So an object is a little bit like a dictionary: it can remember names with associated values. The difference is that the `field_name` is always spelled out literally in your program, while a key in a dictionary may come from user input.

Examples:

In [21]:
t1.aardvark = 13
t2.aardvark = "boo"

print(t1.aardvark)
print(t2.aardvark)

print(t1)

13
boo
<__main__.test object at 0x10d897128>


So, objects allow you to bundle some information into a nice little package. The power of classes is that you can also define *methods*: those are functions that are supposed to do something with objects of that class.

Methods are defined in the class definition. Let's change the class specification to add a method. The first input of a method is always the object for which it's invoked. It's customary to call that input `self`.

If you have an object, you can call its methods using the same syntax with `.` that's also used to access data fields.

In [22]:
# redefine the class 'test'; equip it with a method.

class test:
    
    def message(self, arg):
        print("The method 'message' got called with two inputs:")
        print("- self (", self, "), the object on which the method was called", sep="")
        print("- arg  (", arg, "), the second argument", sep="")
        
t1 = test()         # create object t1 of type test
t1.message("zebra") # call method on t1

The method 'message' got called with two inputs:
- self (<__main__.test object at 0x10d897470>), the object on which the method was called
- arg  (zebra), the second argument


Often, methods will *do something with the data fields of the object*, which they can do using the `self` input, like so:

In [23]:
class test:
    
    def setname(self, name):
        self.name = name # copy the name into a data field of the object
    
    def greet(self):
        print("Why hello there, ", self.name, "!", sep="")

        
t1 = test()           # create object t1 of type test
t1.setname("Steven")  # call the method "setname" on t1
t1.greet()            # call the method "greet" on t1

Why hello there, Steven!


Sometimes, it's convenient to initialise the data fields of the object the moment that the object is created, instead of later. To do so, you can add a special method `__init__` (four underscores), which is known as the *constructor*. The *constructor* always gets called when the object is created, and is given any inputs that you supply when you construct it.

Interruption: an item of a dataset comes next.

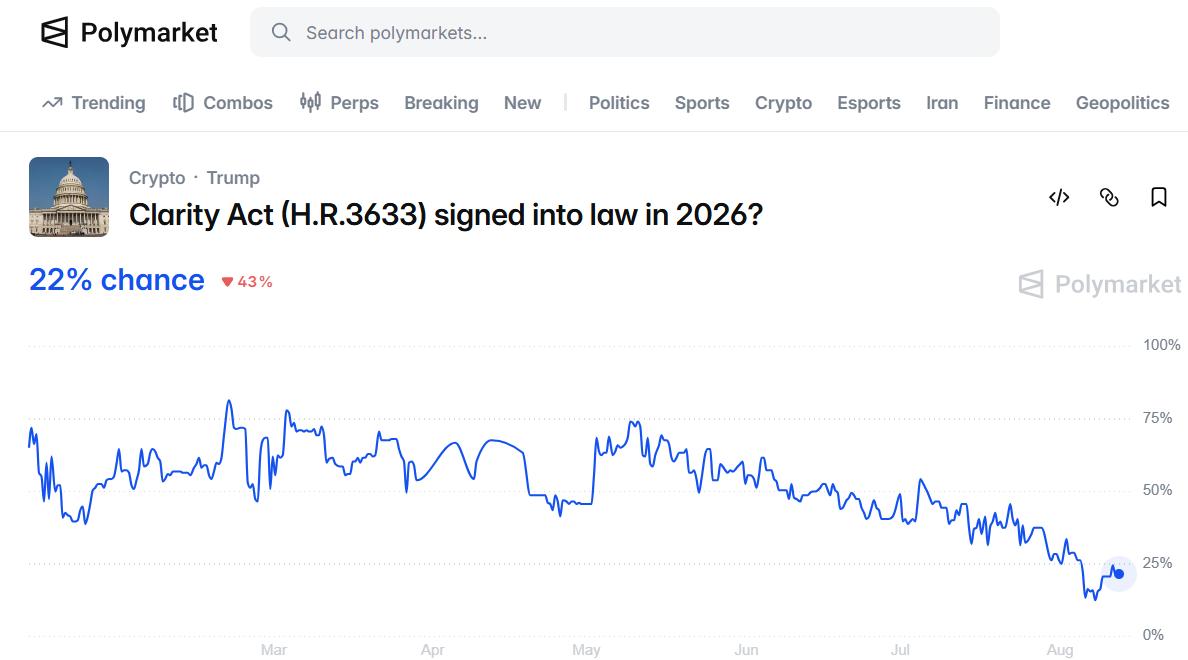1188x660 pixels.
Task: Switch to the New tab
Action: 523,103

The code below does the same as above, but instead of a `setname` method, the name now gets set in a constructor method.

In [24]:
class test:
    
    def __init__(self, name, age):
        self.name = name # copy the name into a data field of the object
        self.age = age   # as well as the age
    
    def greet(self):
        print("Why hello there, ", self.name, "! My, ", self.age,"? That's ancient!", sep="")

        
t1 = test("Steven", 123) # create object t1, with two extra inputs to the constructor
t1.greet()               # call the method "greet" on t1.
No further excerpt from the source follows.